Saturday, October 27. “The Nexus of Being and Place: Interpreting Human Origins in Handmade Paper,” Lynn Sures ✧ “The Driving Force of the Universe Made Visible,” Heather Peters ✧ “Printmaking with Dirca Bark Paper,” Zachary Hudson and Andrew Zandt
Lynn Sures reported on her work funded by the Smithsonian Artist Research Fellowship into early human and animal origins, beginning with drawings of fossils on her own handmade abaca, flax and hemp paper. After research in museum collections in Washington DC, she traveled to Kenya with her handmade kenaf paper to document archeological sites where early human remains had been found along with evidence of tools and tool making, or “the development of the ‘maker’ in a species that directly preceded ours.” All of these drawings were then reinterpreted in pulp paintings. On the process she says, “These drawings are very literal. I’m trying to understand who I am looking at.”

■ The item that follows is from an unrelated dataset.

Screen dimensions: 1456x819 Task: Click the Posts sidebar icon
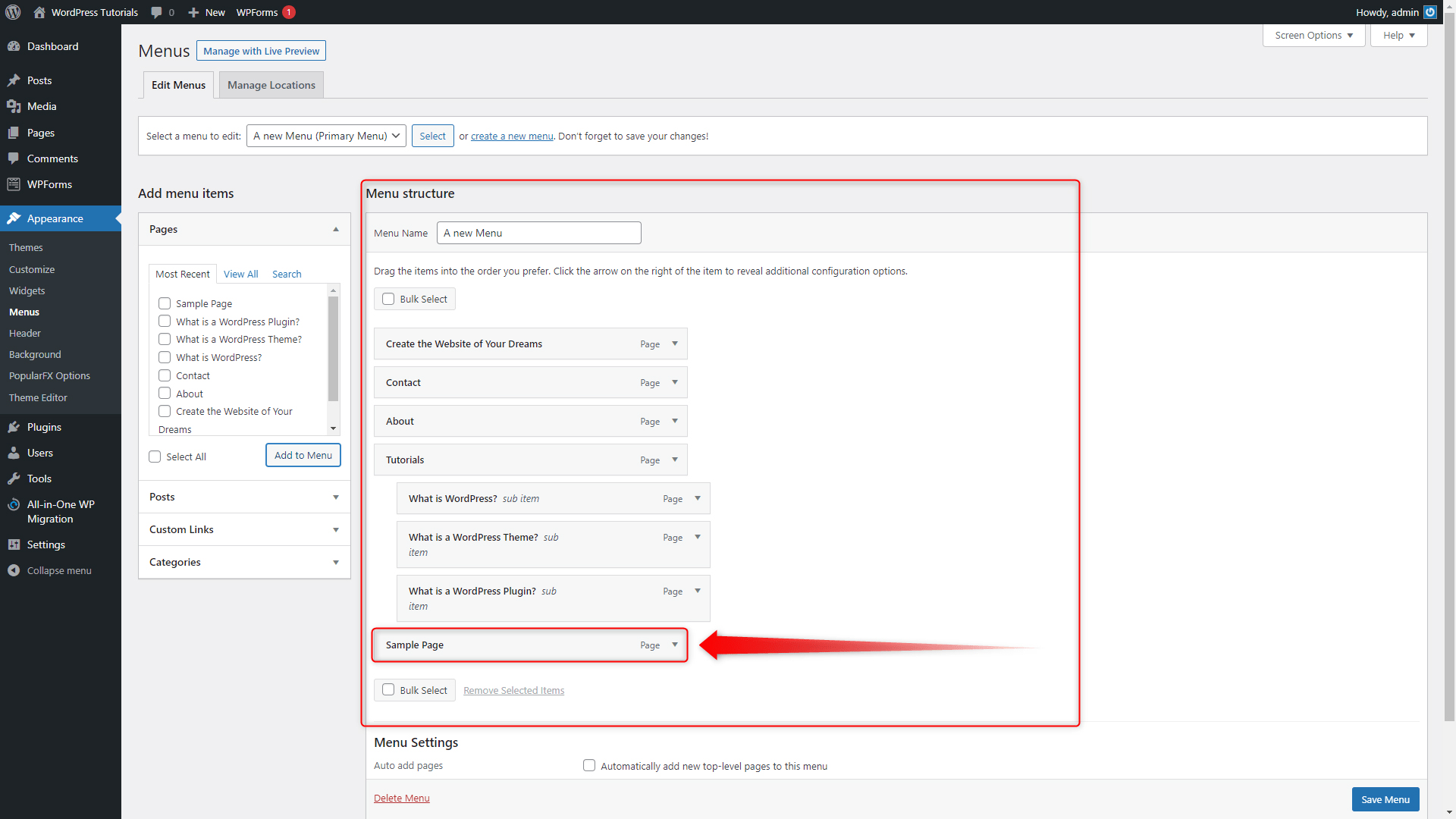[14, 80]
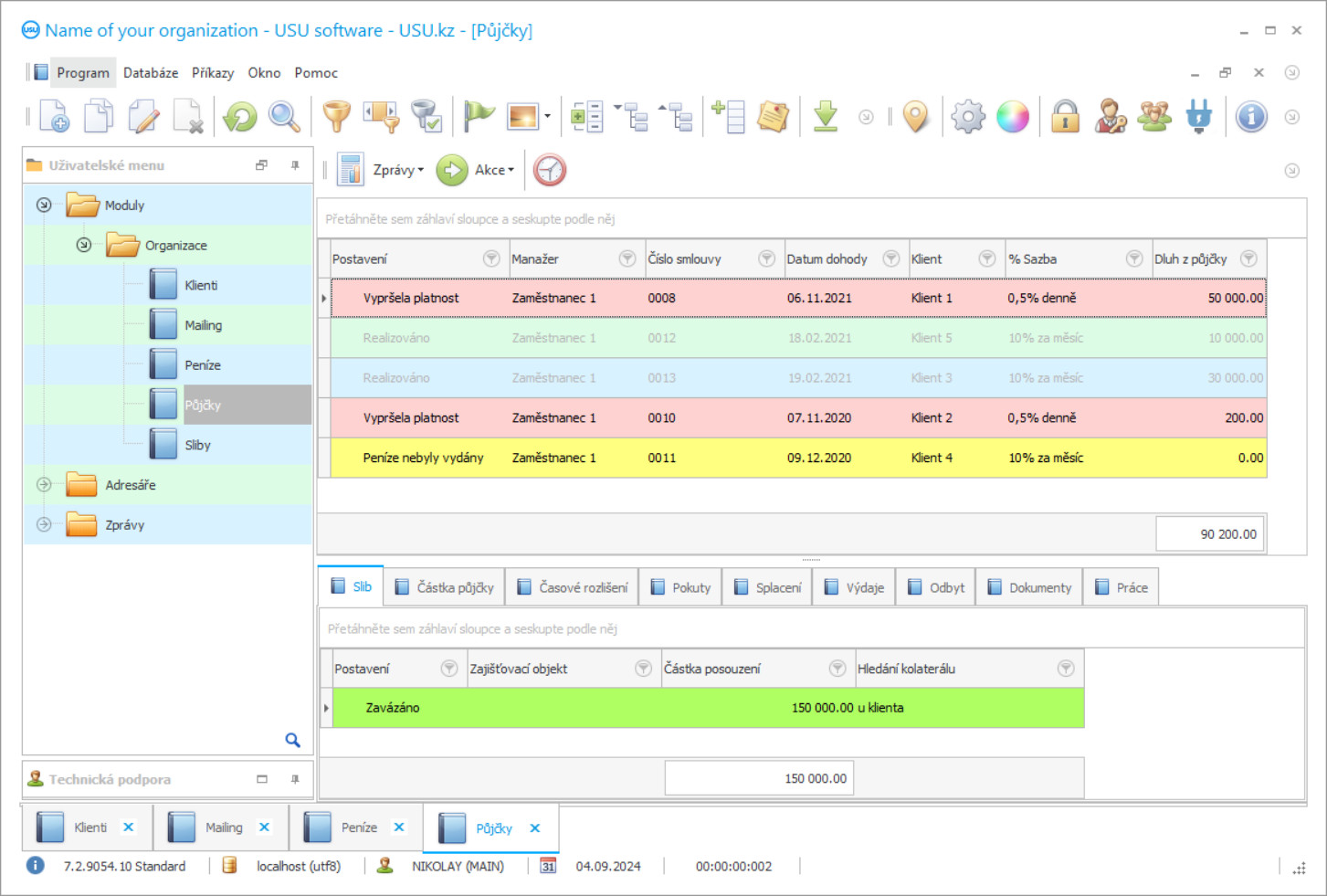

Heather Peters told the story of FF Runge, a German scientist who researched paper chromatography in the 1850s. His experiments produced beautiful and colorful patterns, reminiscent of Rorschach tests in their symmetry and bursting nebula clouds in their color (pictured here). These images are made as a mixture travels through the space between the cellulose fiber of an unsized sheet of paper. The separate components travel at different speeds, creating distinctive colors and shapes. Runge self-published his experiments, which included chromatography samples and recipes. This process studies the movement of molecules through time and “illustrates the depth of a piece of paper, which is often thought of as a two-dimensional object.”
Zachary Hudson & Andrew Zandt produced paper from the plant Dirca mexicana, which is commonly known as leatherwood or thongwood. Under the guidance of Tim Barrett, the duo harvested the plant and produced paper using nagashizuki techniques. The sheets were tested by printmakers using lithography, relief, intaglio, collagraphy, screen printing and ink jet printing. Comparing their results with prints on paper made from gampi, the paper from Dirca mexicana generally produced prints with a larger tonal range and nicely saturated areas of solid color. The paper required less ink for printing which preserved image detail. Though the paper is potentially very useful for printmakers, the Dirca mexicana plant is somewhat rare and very difficult to cultivate.